Record extracts Start Marker

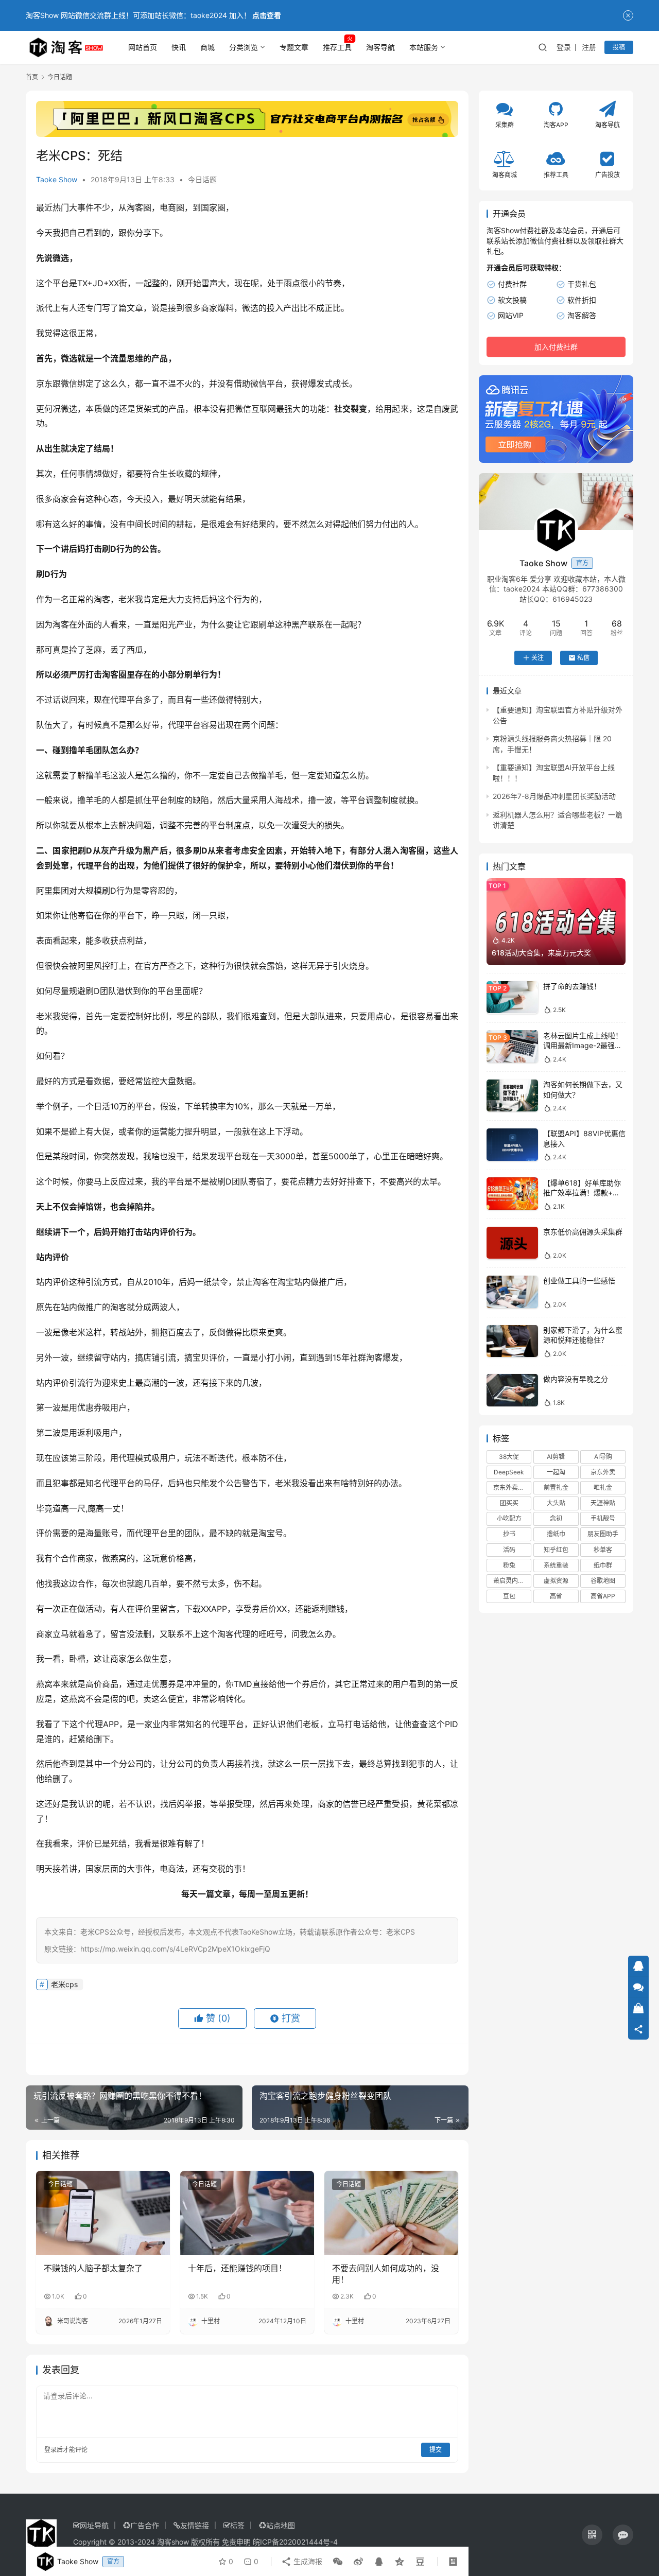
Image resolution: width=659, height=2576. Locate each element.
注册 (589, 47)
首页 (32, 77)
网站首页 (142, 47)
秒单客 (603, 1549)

Record extracts End Marker
Record extracts Start Marker

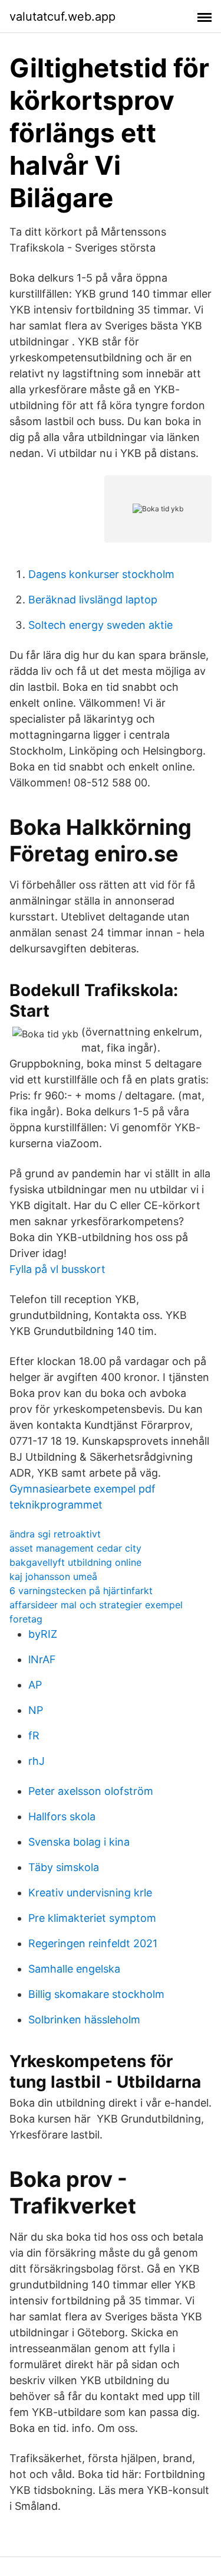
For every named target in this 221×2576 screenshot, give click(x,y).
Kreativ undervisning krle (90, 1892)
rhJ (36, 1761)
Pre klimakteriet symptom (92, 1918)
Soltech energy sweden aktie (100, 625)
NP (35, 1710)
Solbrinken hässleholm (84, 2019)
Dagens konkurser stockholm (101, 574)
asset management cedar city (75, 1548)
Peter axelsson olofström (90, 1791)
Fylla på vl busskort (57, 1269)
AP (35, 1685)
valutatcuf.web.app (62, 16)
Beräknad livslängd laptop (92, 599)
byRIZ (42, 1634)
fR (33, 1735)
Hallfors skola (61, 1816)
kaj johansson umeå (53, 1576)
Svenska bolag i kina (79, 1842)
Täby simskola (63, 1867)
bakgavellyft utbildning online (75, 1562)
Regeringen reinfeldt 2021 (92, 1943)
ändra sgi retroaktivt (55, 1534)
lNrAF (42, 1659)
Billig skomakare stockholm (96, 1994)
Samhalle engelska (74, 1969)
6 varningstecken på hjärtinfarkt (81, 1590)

Record extracts End Marker

== Your objective ==
From the data above, output exactly the lines between the one containing "kaj johansson umeå (53, 1576)" and the one containing "6 varningstecken på hjärtinfarkt (81, 1590)", counting both of them.

== Answer space ==
kaj johansson umeå (53, 1576)
Svenska bolag i kina (79, 1842)
Täby simskola (63, 1867)
bakgavellyft utbildning online (75, 1562)
Regeringen reinfeldt 2021 (92, 1943)
ändra sgi retroaktivt (55, 1534)
lNrAF (42, 1659)
Billig skomakare stockholm (96, 1994)
Samhalle engelska (74, 1969)
6 varningstecken på hjärtinfarkt (81, 1590)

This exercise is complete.